Cominciavo a preoccuparmi seriamente. Poi lessi il numero sulla porta della camera.
-Ma questa non è la stanza tua e di Romano?
Lui annuì solamente.
-… Beh, perché mi hai portata qui?
-Romano ha bisogno di aiuto!!
Era ancora più agitato di prima, ma non ne capivo il motivo. Così bussai alla porta.
-Romano? Romano, sei qui dentro?
Nessuna voce si alzò dietro la porta.
-Romano, apri!!
Antonio tentò in tutti i modi di aprire la porta che pero’ era chiusa a chiave dall’interno.
-Lasciatemi in pace!
All’improvviso sentimmo la voce del ragazzo dall’interno della camera.
-Ma che succede qui?
Mi girai e vidi Gilbert che si avvicinava a noi.
-Antonio, ma che ti succede?
Il ragazzo interpellato pero’ non ci rivolse nemmeno uno sguardo.
-Romano, è colpa mia, vero? Ti ho fatto del male, non è così?!
Io e Gilbert ci guardammo, confusi.
In quel momento esatto sentimmo una voce provenire dal corridoio. Era Feli.
-ROMANO!
Il castano corse verso di noi. Evidentemente aveva capito cosa stesse succedendo, al contrario di Gilbert e me.
-Ah, Feli! Romano non vuole uscire dalla camera, sono preoccupato!!
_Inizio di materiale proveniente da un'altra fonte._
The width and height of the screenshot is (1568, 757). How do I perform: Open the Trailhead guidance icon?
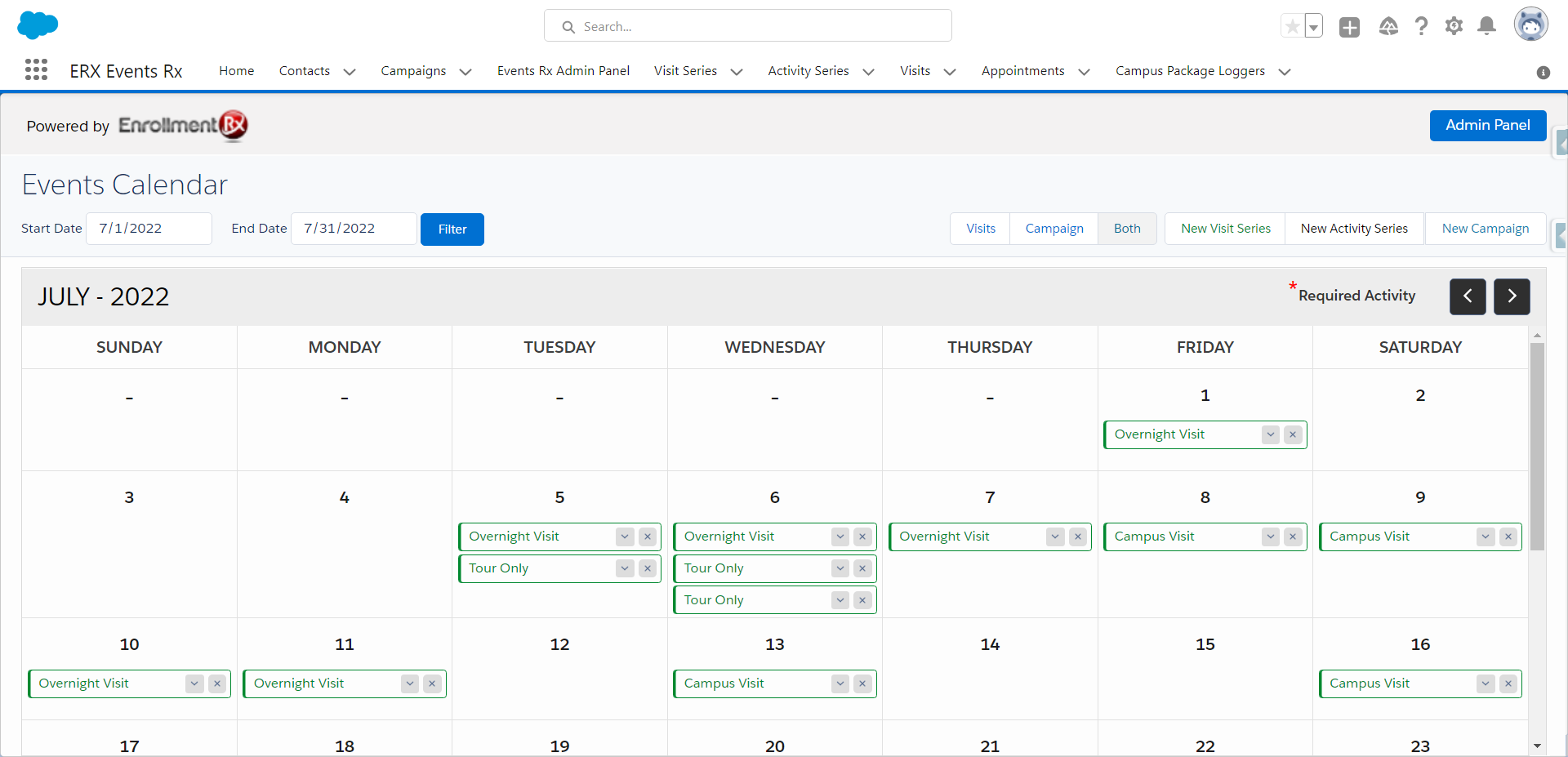[x=1388, y=27]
-N-Non preoccuparti, Antonio..! Troveremo un modo per farlo uscire!
-Ehi ragazzi, non c’è bisogno di agitarsi in questo modo…
Gilbert non l’avrebbe mai dovuto dire. In quel momento Antonio gli afferrò il polso in un battito di ciglia.
-Lì dentro c’è Romano. Da solo. Ti rendi conto della scemenza che hai detto?!
-Antonio!
Al sentir pronunciare il suo nome da Feli, Antonio si bloccò e lasciò il polso a Gilbert abbassando lo sguardo.
Per pochi minuti non si sentì più volare una mosca. Eravamo tutti come impietriti.
-Ehi, Antonio…
Gilbert tentò di scusarsi con il ragazzo, ma Feli lo precedette.
-Non ti preoccupare, faremo uscire Romano in un mondo o nell’altro…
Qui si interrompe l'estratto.